'In the coming days, as we take further concrete steps to resolve these issues and make amends for the damage they have caused, you will hear more from us.'
To me this sounds like he wants to carry on bribing people, sweetening people.
But, more important than Murdoch is the following:-
The whole National Health Patient Record business has been the strangest thing to encounter in IT. I thought this years ago (6-7 years or so) when it was at its inception phase and I have been proven right. Large IT commissioning is a total disaster in this regard. Luckily this company (Graphnet whom I am evaluating quickly) have found a way to operate with the wreckage, and, hopefully, no large supplier will come back and bite out their business. This is all to do with the failings of Whitehall really. The issue can be expressed like this.
Really Murdoch and his cozy relationship to government was just an obvious symptom of the way in which government has been willingly wooed by big business. Plurality in the media should, theoretically, be matched by 'plurality' in bidding for and awarding of contracts across Whitehall. A project that started at about (an already inflated) £4 billion that is several years late and incomplete at £12 billion does not take advantage of market mechanisms to fulfillment. But software is peculiarly amenable to being split up and broken down into smaller chunks.

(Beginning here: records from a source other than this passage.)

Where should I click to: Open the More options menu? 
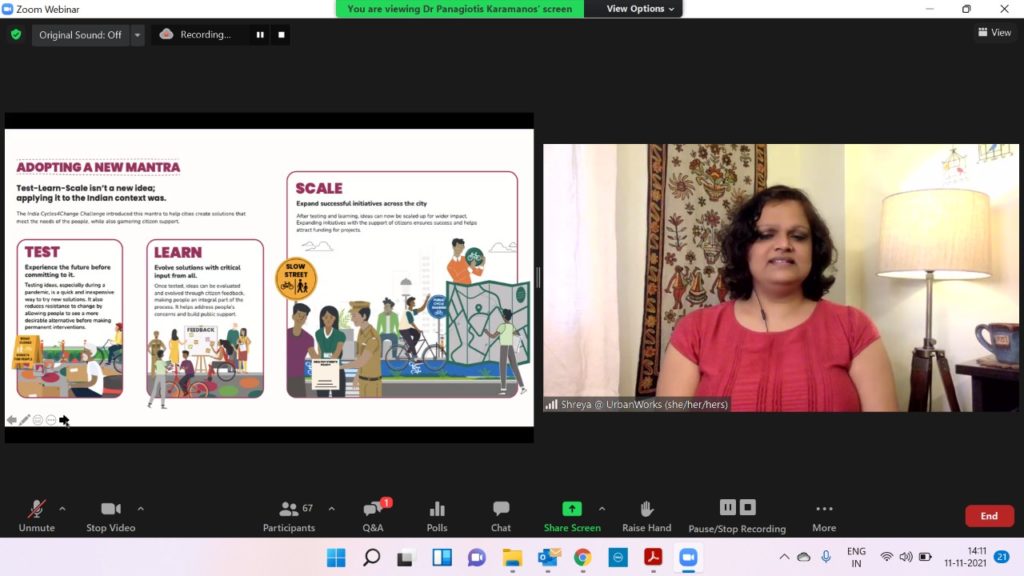(x=824, y=516)
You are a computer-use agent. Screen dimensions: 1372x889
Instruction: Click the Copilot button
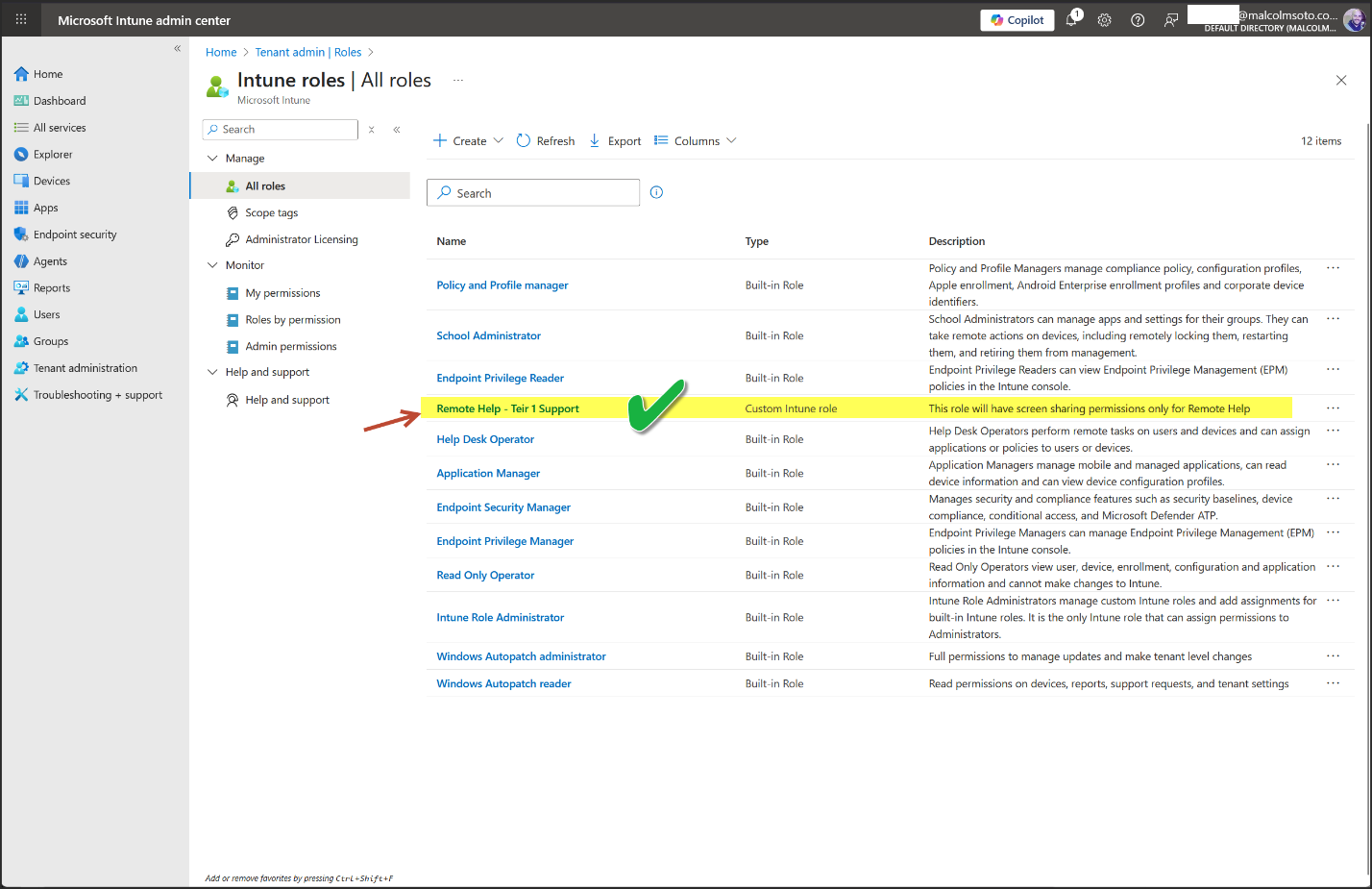click(1017, 20)
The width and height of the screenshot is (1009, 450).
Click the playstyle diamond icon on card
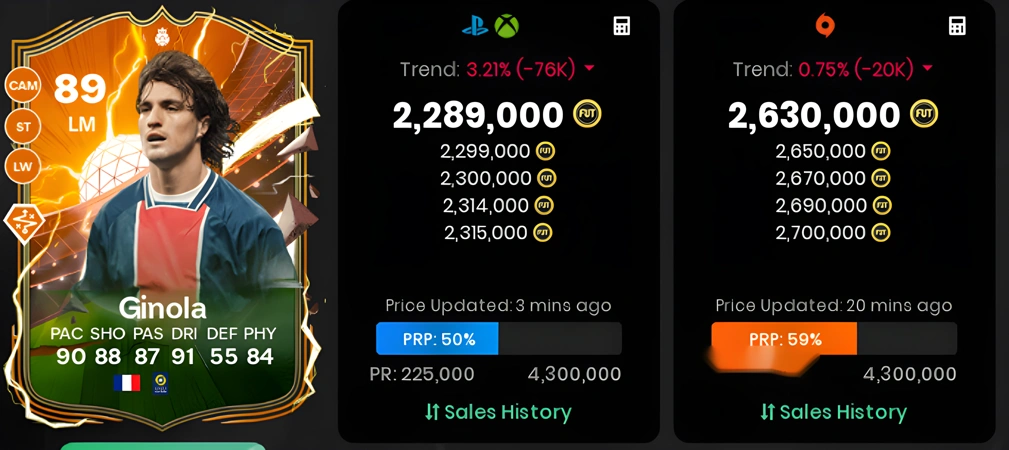pos(24,223)
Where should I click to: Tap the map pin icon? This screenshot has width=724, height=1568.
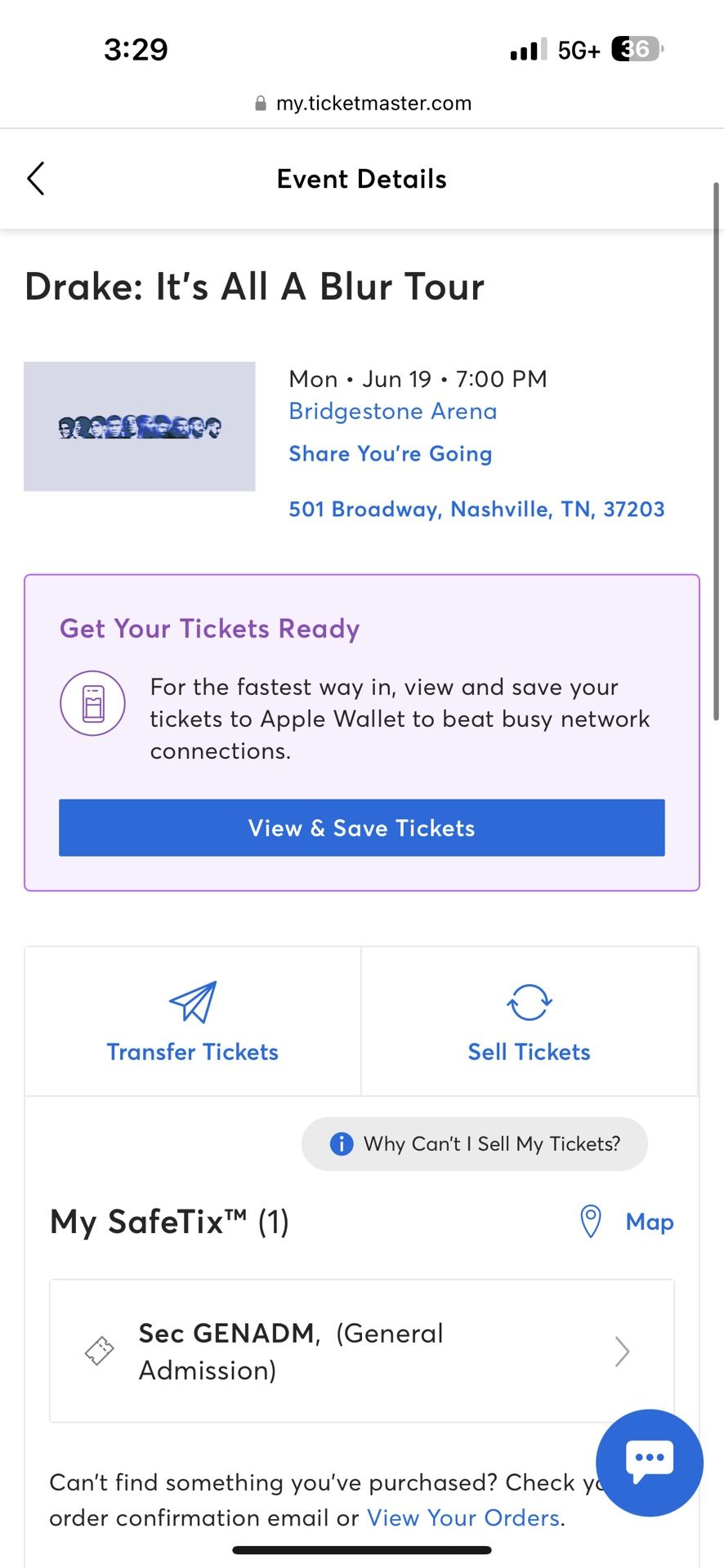590,1222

Politicians, and Whitehall, will be glad for the diversion, but the truth is that there has been far more collusion and, in some fashion, corruption behind closed doors in the merry spending spree of the last few years. This has been a tripartite collusion between industry, government and the press (including the BBC) where the later two have caved in to intense lobbying on behalf of the former. There is a far wider, and deeper, corrupt field that needs to be exposed, but that all the media, and all the Governmental committees etc. have failed to do.
At its most stark this is a transfer of wealth from individuals, especially young individuals, to pensions, who are the investors in large businesses.
But more like a land grab than anything to do with a nominal notion of fairness or a rational assessment of national interest.
That is the choice:- Leave such things to market mechanisms without any form of oversight - that means government continues to bumble along, the press continue to refrain from bothering their readership with the stories - or insist that there should be the contrary, oversight, plurality of supply and, I think, what comes from this, encouragement of real innovation.